In various implementations, various parameters associated with the robot controller may be altered based on outcomes of the same set of joint commands being used to interact with the multiple instances of the interactive object in distinct poses. For example, a machine learning model such as a reinforcement learning policy may be trained based on success or failure of each simulated robot.
In some implementations, the outcomes may be analyzed to ascertain inherent tolerances of component(s) of the robot controller and/or the real-world robot it represents. For example, it may be observed that the robot is able to successfully interact with instances of the interactive object with poses that are within some translational and/or rotational tolerance of the baseline. Outside of those tolerances, the simulated robot may fail.
These tolerances may be subsequently associated with components of the robot controller and/or the real-world robot controlled by the robot controller. For example, the observed tolerance of a particular configuration of a simulated robot arm having a particular type of simulated gripper may be attributed to the real-world equivalents. Alternatively, the tolerances may be taken into account when selecting sensors for the real-world robot. For instance, if the simulated robot is able to successfully operate on instances of the interactive object having poses within 0.5 millimeters of the baseline pose, then sensors that are accurate within 0.5 millimeters may suffice for real-world operation of the robot.
In some implementations, a computer implemented method may be provided that includes: simulating a three-dimensional (3D) environment, wherein the simulated 3D environment includes a plurality of simulated robots controlled by a single robot controller; rendering multiple instances of an interactive object in the simulated 3D environment, wherein each instance of the interactive object has a simulated physical characteristic that is unique among the multiple instances of the interactive object; and receiving, from the robot controller, a common set of joint commands to be issued to each of the plurality of simulated robots, wherein for each simulated robot of the plurality of simulated robots, the common command causes actuation of one or more joints of the simulated robot to interact with a respective instance of the interactive object in the simulated 3D environment.

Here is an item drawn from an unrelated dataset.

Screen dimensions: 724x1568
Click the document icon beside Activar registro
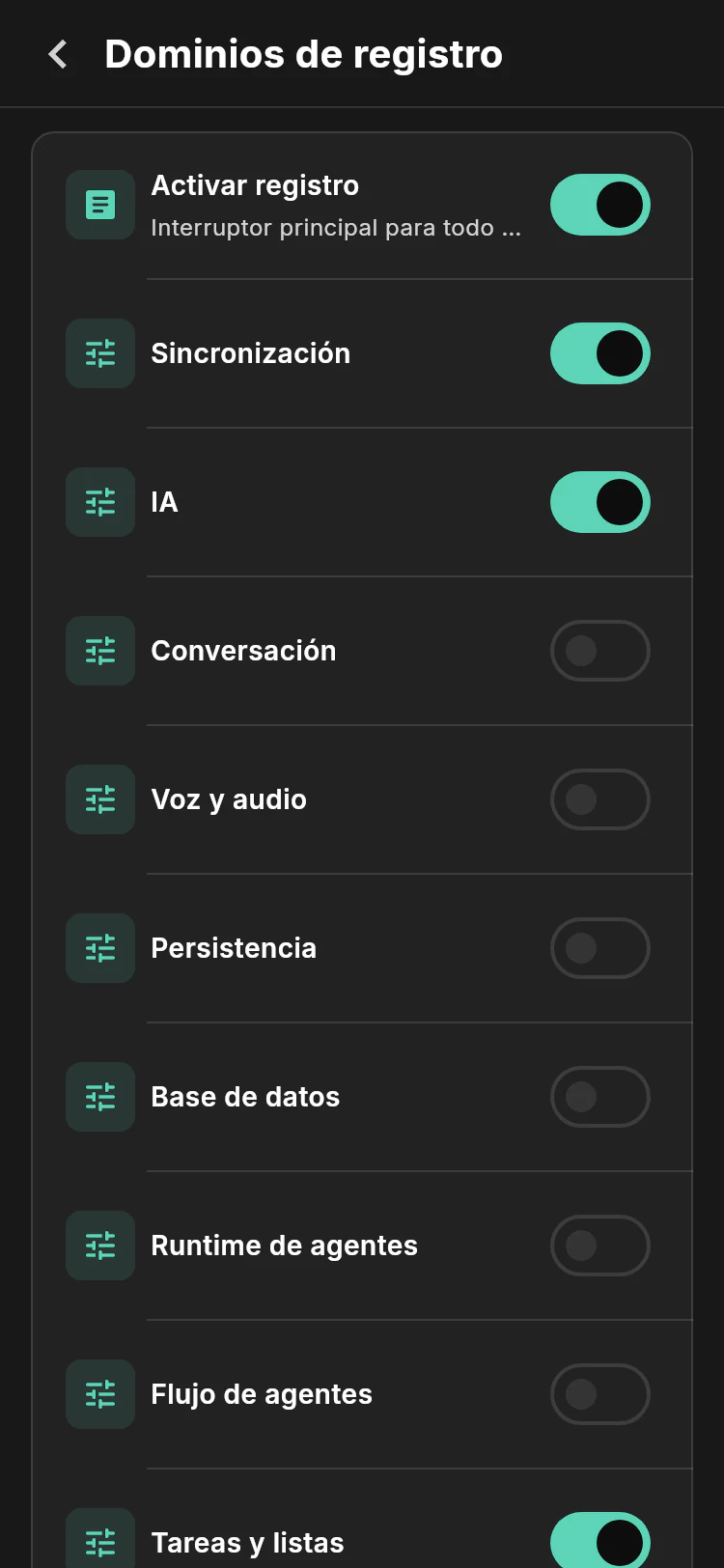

In various implementations, the robot controller may be integral with a real-world robot that is operably coupled with the one or more processors. In various implementations, the common set of joint commands received from the robot controller may be intercepted from a joint command channel between one or more processors of the robot controller and one or more joints of the real-world robot.
In various implementations, the simulated physical characteristic may be a pose, and the rendering may include: selecting a baseline pose of one of the multiple instances of the interactive object; and for each of the other instances of the interactive object, altering the baseline pose to yield the unique pose for the instance of the interactive object.
In various implementations, the simulated physical characteristic may be a pose, and the method may further include providing sensor data to the robot controller. The sensor data may capture the one of the multiple instances of the interactive object in a1 baseline pose. The robot controller may generate the common set of joint commands based on the sensor data.
In various implementations, the method may include: determining outcomes of the interactions between the plurality of simulated robots and the multiple instances of the interactive object; and based on the outcomes, adjusting one or more parameters associated with operation of one or more components of a real-world robot. In various implementations, adjusting one or more parameters may include training a machine learning model based on the outcomes. In various implementations, the machine learning model may take the form of a reinforcement learning policy.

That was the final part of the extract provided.